Reproduce everything in the data from the line containing "580x371 pixels." down to the end of the data, leaving the pictures out.

## SUPPLIED RECORDS
>>>>>

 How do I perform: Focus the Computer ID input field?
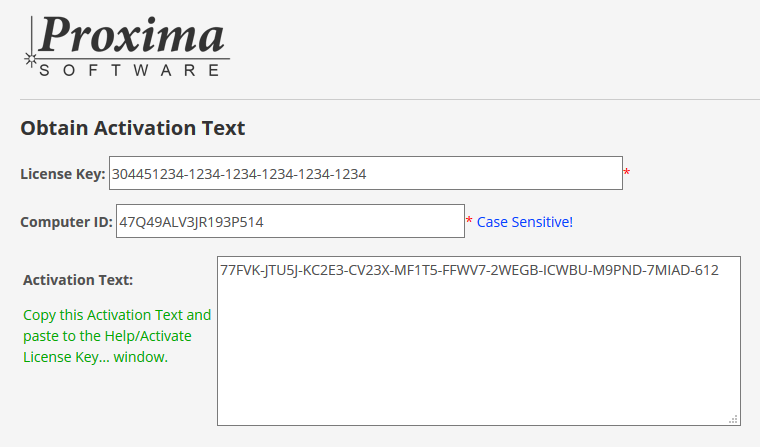[290, 221]
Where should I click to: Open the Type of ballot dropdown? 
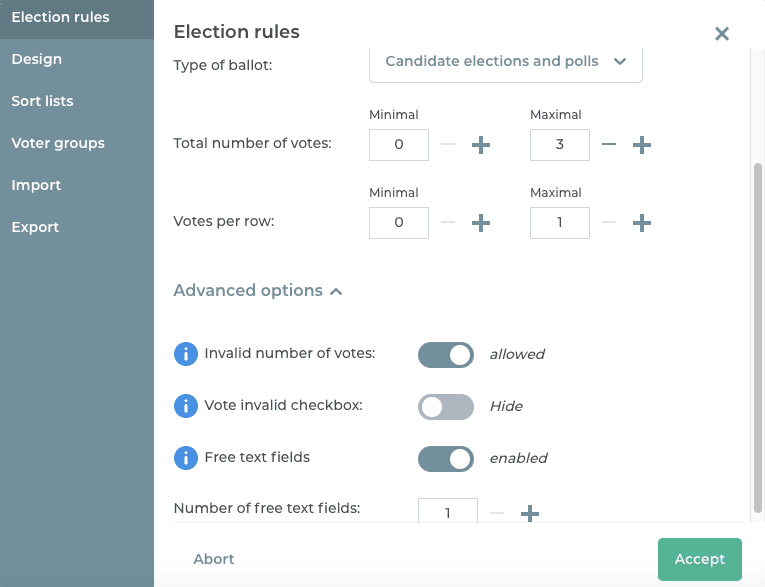506,62
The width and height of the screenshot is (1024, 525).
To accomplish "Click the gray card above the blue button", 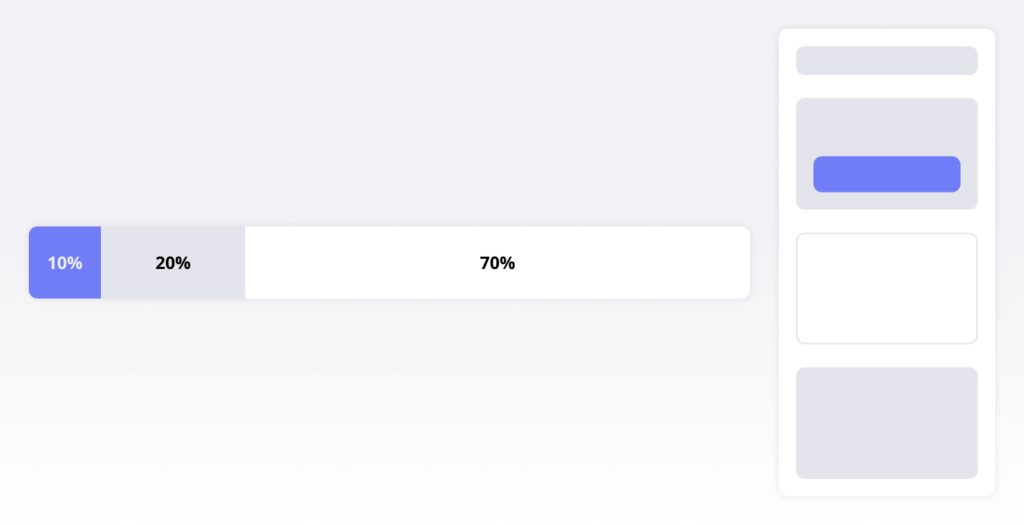I will coord(886,127).
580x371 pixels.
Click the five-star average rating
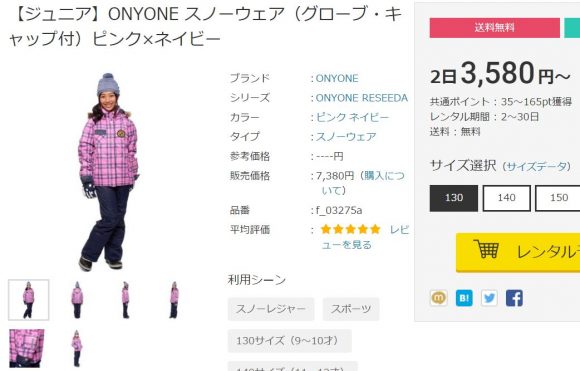351,229
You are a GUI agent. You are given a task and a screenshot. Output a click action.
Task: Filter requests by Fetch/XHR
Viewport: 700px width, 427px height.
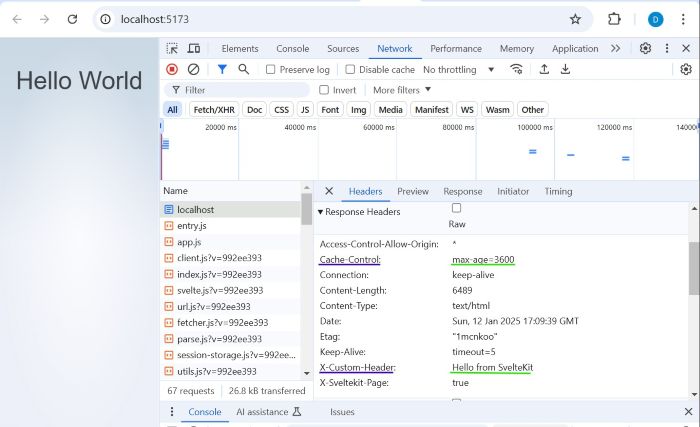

<<<<<

## SOLUTION BELOW
580x371 pixels.
Click the five-star average rating
351,229
You are a GUI agent. You are given a task and a screenshot. Output a click action.
Task: Filter requests by Fetch/XHR
Viewport: 700px width, 427px height.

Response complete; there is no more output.